Hormônio do sono e da saúde

Hormônio do sono e da saúde

Principal agente regulador do sono, a melatonina desempenha funções que contribuem significativamente para a manutenção da saúde. Nos tópicos a seguir, informações para melhor conhecimento sobre a ação deste hormônio e para reiterar a importância da boa qualidade no repouso.

– A melatonina é um hormônio secretado pela glândula pineal e produzido naturalmente pelo corpo humano a partir do composto denominado triptofano. Este aminoácido só pode ser obtido pela alimentação, já que o organismo não o produz. Com orientação especializada, pode também ser ingerido através de suplementos. Fontes de proteína de origem animal são ricas em triptofano, assim como as amêndoas, nozes, castanha, banana, grão-de-bico e mel. No ser humano, o sono apenas é iniciado na presença da melatonina.

– A ausência de luz percebida pela retina do olho humano resulta em sinais que são transmitidos ao núcleo supraquiasmático e posteriormente à glândula pineal, para início da produção da melatonina. O hormônio só é produzido quando não há luminosidade. A presença de luz inibe a produção e promove o despertar e o estado de alerta.

– Sem luminosidade e sob ação de enzimas, o triptofano ingerido nos alimentos é convertido em serotonina, posteriormente em N-acetilserotonina e por fim em melatonina. Essencial a ingestão de boas quantidades de triptofano diariamente e a eliminação de estímulos luminosos perto da hora de dormir. A alimentação balanceada também contribui para bons níveis de serotonina, assim como as atividades físicas e outras medidas saudáveis que promovam bem-estar.

– A melatonina promove redução da frequência cardíaca e da resistência dos vasos sanguíneos, consequentemente equilibrando a pressão arterial. Os efeitos regulares do hormônio sobre o sistema cardiovascular auxiliam na prevenção da hipertensão, arritmias e doenças coronarianas.

– A melatonina tem efeito antioxidante superior a certas vitaminas. O hormônio promove eliminação ou estabilização de radicais livres, conhecidos causadores de danos às células e responsáveis por processos degenerativos. Reações entre radicais livres e outras substâncias presentes no corpo afetam células saudáveis. A melatonina pode inibir a geração de moléculas oxidativas ou reagir diretamente com elas, de maneira a formar produtos estáveis não nocivos.

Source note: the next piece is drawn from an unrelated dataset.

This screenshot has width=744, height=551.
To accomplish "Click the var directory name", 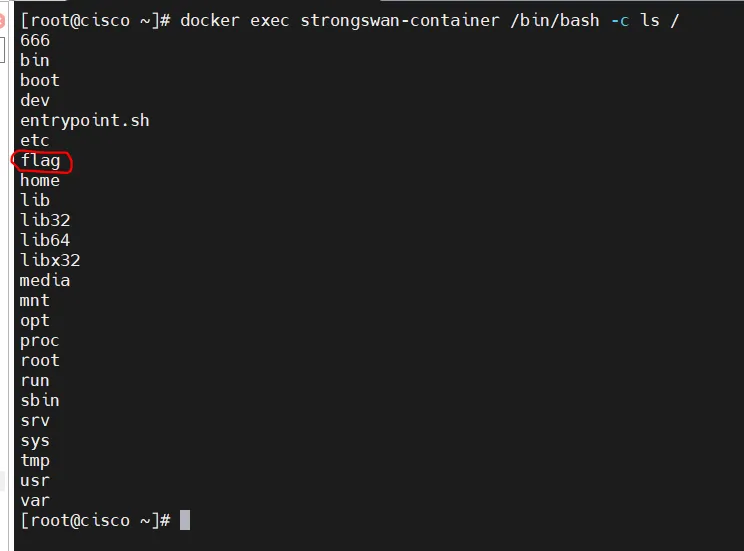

– A melatonina também pode ser produzida fora da glândula pineal. Nestes casos, a ação da substância não está associada ao ciclo sono-vigília. Na pele, por exemplo, atua como antioxidante. No intestino, favorece a absorção de nutrientes e serve como recurso de proteção da mucosa intestinal. No sistema imunológico, a melatonina contribui para a identificação de patógenos e regula a ação de leucócitos sobre tecidos inflamados.

– A melatonina pode favorecer a prevenção de tipos de câncer da mama, já que a substância inibe o crescimento dos tumores que dependem da ação do estrogênio. Pesquisas avaliam possíveis benefícios na prevenção de outros tipos de neoplasias malignas.

– Estudos recentes sugerem que a melatonina aumenta a sensibilidade à insulina em alguns tecidos do corpo. Também associam a substância à regulação dos níveis secretados de insulina e glucagon, hormônios produzidos pelo pâncreas com o objetivo de regular quantidades de glicose no sangue e seu aproveitamento como fonte de energia. Portanto, a melatonina pode ser benéfica à prevenção do diabetes.